I spent more hours than I could count inside Ellis Library when I was a student at the University of Missouri.
It’s a big building, more or less in the middle of campus, which is handy if you expect students to, you know, go inside, poke around and discover things. There’s a side door that leads – well, used to anyway – to a small theater where they showed classic films that one is supposed to have seen. I think it’s where I saw “Citizen Kane.” Love that space.
Another side door opened to a long hallway. Somewhere down that hallway was the State Historical Society of Missouri. What I remember is that they displayed art – generally editorial cartoons from newspapers – in that long hallway and anyone was welcome to view it. Walk in. Learn something. It’s free. I greatly enjoyed that.
That was decades ago. As of last Saturday, the State Historical Society of Missouri has a new home. It’s on Elm Street across from Peace Park, so for all intents and purposes it’s still on campus, which is a fine thing.
The Center for Missouri Studies gives the Historical Society far more space now for research, classes, events and, yes, the display of art. The George Caleb Binghams as well as the Thomas Hart Benton “The Year of Peril” works currently on display are terrific, as is the Greta Kempton painting of Harry, Bess and Margaret Truman.
In short, this place is marvelous, something our state has needed for a long, long time.
“Those of us who are students of history celebrate this day,” said Clyde Ruffin, a theater professor at the university and a Columbia City Council member.

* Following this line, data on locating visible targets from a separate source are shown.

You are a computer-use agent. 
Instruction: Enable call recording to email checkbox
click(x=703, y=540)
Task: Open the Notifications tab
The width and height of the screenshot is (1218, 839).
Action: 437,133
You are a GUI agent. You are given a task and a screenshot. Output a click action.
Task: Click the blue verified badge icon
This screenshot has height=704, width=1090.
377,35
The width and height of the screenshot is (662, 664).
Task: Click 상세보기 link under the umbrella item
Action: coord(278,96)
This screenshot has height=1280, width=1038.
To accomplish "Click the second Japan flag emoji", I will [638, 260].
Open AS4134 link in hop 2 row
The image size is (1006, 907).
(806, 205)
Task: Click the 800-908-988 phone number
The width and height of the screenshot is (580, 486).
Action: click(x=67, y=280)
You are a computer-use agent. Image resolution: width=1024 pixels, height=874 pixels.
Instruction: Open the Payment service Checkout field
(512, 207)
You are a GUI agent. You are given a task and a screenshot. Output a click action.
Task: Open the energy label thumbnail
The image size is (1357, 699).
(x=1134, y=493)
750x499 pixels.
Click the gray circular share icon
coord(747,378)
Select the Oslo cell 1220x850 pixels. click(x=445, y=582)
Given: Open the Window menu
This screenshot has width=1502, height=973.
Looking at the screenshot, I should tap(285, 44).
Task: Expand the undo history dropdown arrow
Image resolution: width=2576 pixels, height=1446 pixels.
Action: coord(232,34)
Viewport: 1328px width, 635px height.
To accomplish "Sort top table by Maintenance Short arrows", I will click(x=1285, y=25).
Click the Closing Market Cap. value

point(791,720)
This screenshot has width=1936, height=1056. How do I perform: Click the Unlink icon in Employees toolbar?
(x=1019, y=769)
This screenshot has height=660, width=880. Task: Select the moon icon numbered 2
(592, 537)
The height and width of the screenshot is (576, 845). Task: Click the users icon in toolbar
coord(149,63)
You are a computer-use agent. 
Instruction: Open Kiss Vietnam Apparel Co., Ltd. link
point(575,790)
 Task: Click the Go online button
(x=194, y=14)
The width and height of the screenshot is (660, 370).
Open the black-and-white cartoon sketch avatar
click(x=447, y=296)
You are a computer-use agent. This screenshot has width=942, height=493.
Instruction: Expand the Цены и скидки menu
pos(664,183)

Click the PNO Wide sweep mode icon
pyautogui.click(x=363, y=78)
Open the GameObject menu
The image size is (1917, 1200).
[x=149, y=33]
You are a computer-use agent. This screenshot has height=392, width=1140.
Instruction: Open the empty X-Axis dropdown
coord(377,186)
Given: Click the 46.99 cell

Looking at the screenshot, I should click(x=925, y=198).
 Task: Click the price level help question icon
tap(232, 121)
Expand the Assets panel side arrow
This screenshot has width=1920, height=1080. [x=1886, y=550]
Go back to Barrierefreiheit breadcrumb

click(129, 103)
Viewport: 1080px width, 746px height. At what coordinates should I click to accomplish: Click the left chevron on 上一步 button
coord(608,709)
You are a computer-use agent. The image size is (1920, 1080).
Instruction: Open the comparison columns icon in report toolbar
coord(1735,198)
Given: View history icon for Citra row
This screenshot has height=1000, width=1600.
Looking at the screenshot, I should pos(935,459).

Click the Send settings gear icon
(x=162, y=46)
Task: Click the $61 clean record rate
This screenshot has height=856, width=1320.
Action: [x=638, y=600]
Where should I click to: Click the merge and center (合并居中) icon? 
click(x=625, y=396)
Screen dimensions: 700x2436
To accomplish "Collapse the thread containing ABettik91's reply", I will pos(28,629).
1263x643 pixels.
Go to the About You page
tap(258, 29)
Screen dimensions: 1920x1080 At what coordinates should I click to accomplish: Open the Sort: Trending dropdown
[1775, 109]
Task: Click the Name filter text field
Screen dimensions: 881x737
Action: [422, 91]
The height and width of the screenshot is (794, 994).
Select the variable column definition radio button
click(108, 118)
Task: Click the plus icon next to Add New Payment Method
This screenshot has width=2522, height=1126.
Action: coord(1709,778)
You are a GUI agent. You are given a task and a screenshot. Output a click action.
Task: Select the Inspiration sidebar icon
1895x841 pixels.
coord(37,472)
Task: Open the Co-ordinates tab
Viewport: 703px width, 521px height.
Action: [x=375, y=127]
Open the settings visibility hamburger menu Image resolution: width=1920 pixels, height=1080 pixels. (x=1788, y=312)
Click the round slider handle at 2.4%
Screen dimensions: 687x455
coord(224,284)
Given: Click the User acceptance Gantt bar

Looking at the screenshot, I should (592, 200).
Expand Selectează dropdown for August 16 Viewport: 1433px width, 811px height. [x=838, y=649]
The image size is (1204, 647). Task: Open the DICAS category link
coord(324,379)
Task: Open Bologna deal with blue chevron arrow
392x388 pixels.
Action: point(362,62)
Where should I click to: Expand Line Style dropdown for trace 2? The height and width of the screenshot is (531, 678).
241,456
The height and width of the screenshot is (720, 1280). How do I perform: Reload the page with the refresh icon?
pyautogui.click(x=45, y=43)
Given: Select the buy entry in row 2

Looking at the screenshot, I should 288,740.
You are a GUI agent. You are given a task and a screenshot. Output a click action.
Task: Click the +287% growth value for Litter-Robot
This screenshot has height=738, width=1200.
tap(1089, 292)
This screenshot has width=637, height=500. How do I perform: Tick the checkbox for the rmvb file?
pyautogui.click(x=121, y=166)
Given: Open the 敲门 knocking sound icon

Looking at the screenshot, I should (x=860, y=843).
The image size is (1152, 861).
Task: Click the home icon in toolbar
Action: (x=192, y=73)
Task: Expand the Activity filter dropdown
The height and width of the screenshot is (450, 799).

When I visit – family history research apparently never ends – I won’t pass up the chance to see a Benton or a Bingham, but the stacks of books and microfilm will be the main draw.
“Archives really are our labs,” said Catherine Rymph, chair of the History Department at Mizzou.
She said the university is developing a minor in Missouri studies. I wouldn’t trade my days on campus for anything, but it would have been nice if they’d had that back then.
Oh well. The main thing is to keep looking forward, and this facility will help us do that.
Forgive me for bringing up again one of Truman’s more popular quotes: “The only thing new in the world is the history you don’t know.” It’s true, and it’s worth remembering.
But it’s also true that invariably there’s more to the story than we remember, that life was as complex and challenging back in the day as it seems now, and that flesh-and-blood people – not the almighty hand of history – make the decisions that shape our world. It’s time to hit the stacks.